= Swissnex =

Swiss education and research network

Swissnex is a network of education, research, innovation and art outposts aimed at connecting Switzerland with the world's innovation hubs. The network is managed by the State Secretariat for Education, Research and Innovation (SERI) in cooperation with the Federal Department of Foreign Affairs (FDFA). There are currently six main Swissnex branches: Boston (2000) and New York (2015), San Francisco (2003), Shanghai, China (2008), Bangalore, India (2011) and Rio de Janeiro, Brazil and São Paulo (2013), and Osaka, Japan (2023). One Swissnex office operated in Singapore from 2004 to 2015.

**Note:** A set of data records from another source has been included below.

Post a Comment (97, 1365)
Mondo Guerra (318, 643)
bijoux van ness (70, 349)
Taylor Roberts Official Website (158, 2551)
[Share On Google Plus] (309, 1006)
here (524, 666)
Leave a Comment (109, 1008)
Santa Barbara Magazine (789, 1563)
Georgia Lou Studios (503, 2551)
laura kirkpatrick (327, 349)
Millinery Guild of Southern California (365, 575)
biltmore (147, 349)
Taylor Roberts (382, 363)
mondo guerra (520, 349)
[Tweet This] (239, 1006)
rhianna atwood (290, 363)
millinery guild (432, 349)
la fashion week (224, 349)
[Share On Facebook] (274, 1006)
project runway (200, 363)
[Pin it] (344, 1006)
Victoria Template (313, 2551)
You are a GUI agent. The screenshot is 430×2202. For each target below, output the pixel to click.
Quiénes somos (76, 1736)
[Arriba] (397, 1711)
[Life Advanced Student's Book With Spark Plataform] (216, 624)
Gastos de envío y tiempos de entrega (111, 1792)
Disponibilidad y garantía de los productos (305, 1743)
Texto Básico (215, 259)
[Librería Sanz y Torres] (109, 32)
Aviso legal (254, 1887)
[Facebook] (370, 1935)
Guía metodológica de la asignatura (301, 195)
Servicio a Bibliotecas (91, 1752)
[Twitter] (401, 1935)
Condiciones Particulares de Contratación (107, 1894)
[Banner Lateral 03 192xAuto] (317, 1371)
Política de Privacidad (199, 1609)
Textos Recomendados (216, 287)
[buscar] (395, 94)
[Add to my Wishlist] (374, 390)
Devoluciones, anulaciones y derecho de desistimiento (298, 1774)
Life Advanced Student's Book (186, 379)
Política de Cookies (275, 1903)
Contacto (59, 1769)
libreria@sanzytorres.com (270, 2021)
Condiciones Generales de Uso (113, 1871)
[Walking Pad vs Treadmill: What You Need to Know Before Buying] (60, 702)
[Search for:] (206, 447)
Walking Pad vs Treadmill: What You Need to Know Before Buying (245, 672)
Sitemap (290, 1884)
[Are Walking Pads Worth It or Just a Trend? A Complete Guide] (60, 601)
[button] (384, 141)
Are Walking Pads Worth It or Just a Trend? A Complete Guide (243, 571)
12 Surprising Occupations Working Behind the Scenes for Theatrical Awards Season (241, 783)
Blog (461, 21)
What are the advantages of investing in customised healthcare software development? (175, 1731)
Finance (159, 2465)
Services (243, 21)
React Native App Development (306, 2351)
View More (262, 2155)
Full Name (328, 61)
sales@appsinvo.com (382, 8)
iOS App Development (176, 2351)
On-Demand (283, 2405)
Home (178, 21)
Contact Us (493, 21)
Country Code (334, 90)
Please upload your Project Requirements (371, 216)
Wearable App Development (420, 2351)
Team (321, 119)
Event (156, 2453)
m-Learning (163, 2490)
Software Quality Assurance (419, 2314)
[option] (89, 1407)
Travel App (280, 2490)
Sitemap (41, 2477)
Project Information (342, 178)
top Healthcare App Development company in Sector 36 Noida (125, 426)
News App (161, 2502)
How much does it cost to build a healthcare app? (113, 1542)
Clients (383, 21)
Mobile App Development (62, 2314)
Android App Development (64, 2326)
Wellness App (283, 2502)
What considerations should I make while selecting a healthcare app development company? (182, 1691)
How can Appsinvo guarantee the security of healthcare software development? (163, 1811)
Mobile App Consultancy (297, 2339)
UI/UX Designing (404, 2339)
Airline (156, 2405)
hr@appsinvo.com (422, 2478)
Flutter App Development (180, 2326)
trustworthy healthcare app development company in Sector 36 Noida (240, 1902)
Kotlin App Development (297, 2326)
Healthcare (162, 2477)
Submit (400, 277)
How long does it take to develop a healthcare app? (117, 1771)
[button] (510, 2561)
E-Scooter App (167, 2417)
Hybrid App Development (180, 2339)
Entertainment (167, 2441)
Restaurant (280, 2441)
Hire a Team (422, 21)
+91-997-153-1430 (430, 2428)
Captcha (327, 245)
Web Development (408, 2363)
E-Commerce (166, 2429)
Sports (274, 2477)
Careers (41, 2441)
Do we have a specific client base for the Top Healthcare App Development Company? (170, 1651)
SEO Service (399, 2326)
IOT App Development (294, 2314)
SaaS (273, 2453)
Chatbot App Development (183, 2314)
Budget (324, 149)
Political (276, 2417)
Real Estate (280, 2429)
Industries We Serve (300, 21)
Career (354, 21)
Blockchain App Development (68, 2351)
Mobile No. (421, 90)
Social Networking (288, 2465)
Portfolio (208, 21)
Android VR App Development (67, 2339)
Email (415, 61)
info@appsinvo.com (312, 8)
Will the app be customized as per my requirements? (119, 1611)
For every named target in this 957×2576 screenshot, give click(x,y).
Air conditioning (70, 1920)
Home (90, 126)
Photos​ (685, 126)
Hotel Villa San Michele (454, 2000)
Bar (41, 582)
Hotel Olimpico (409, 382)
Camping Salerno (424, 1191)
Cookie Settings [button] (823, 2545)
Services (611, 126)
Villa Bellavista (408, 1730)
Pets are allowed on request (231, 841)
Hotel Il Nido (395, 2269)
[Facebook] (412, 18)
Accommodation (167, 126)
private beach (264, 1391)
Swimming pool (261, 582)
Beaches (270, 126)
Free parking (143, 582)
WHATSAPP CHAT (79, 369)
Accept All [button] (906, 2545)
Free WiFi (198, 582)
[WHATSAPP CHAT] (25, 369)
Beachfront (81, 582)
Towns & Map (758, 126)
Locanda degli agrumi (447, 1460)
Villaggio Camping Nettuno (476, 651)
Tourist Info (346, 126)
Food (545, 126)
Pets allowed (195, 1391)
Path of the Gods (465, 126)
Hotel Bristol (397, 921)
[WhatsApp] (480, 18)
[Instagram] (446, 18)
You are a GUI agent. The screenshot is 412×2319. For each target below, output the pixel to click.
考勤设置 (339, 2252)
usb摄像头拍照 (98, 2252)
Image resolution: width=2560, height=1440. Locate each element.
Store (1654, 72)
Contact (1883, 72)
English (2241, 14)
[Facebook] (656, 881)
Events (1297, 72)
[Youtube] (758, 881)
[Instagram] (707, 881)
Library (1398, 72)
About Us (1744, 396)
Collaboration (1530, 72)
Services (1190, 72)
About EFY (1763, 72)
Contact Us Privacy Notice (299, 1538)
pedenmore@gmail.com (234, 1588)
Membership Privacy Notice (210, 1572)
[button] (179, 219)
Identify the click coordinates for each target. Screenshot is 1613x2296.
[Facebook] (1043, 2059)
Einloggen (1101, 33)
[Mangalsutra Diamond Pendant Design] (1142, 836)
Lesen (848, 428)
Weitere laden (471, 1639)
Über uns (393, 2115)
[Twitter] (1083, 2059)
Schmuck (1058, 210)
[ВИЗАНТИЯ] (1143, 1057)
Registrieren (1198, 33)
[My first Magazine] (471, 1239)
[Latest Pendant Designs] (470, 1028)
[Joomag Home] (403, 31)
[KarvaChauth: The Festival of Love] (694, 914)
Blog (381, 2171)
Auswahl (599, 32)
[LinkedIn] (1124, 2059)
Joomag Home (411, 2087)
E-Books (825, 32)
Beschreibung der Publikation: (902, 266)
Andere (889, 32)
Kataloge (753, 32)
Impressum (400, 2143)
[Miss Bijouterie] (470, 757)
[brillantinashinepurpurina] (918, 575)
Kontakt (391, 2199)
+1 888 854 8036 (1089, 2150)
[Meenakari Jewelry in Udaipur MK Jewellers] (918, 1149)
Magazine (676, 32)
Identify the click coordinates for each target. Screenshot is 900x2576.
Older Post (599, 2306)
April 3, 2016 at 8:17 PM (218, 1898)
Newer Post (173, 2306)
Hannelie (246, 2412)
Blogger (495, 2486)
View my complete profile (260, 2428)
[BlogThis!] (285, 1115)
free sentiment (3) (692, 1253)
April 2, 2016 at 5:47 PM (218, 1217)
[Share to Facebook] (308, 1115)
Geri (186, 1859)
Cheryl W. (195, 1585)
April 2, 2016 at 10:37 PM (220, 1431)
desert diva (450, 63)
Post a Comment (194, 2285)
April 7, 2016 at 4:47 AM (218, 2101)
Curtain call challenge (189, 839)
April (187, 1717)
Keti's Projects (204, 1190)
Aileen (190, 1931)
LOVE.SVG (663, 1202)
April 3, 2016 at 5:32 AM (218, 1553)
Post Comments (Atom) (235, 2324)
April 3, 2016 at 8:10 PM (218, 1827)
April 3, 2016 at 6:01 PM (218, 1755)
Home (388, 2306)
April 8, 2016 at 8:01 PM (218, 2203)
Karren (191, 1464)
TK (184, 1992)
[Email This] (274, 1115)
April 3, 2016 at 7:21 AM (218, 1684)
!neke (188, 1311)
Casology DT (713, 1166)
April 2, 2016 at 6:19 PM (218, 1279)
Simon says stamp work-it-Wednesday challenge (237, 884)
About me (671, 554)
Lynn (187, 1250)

Since 2003, the network has relied on public and private funding (one third from the SERI and two thirds from other sources). Each Swissnex branch offers a variety of services to Swiss companies, academics, policy-makers, and others.

The SERI also maintains and develops a worldwide network of science and technology counselors sharing the Swissnex mission. Twelve science and technology counselors work at selected Swiss embassies.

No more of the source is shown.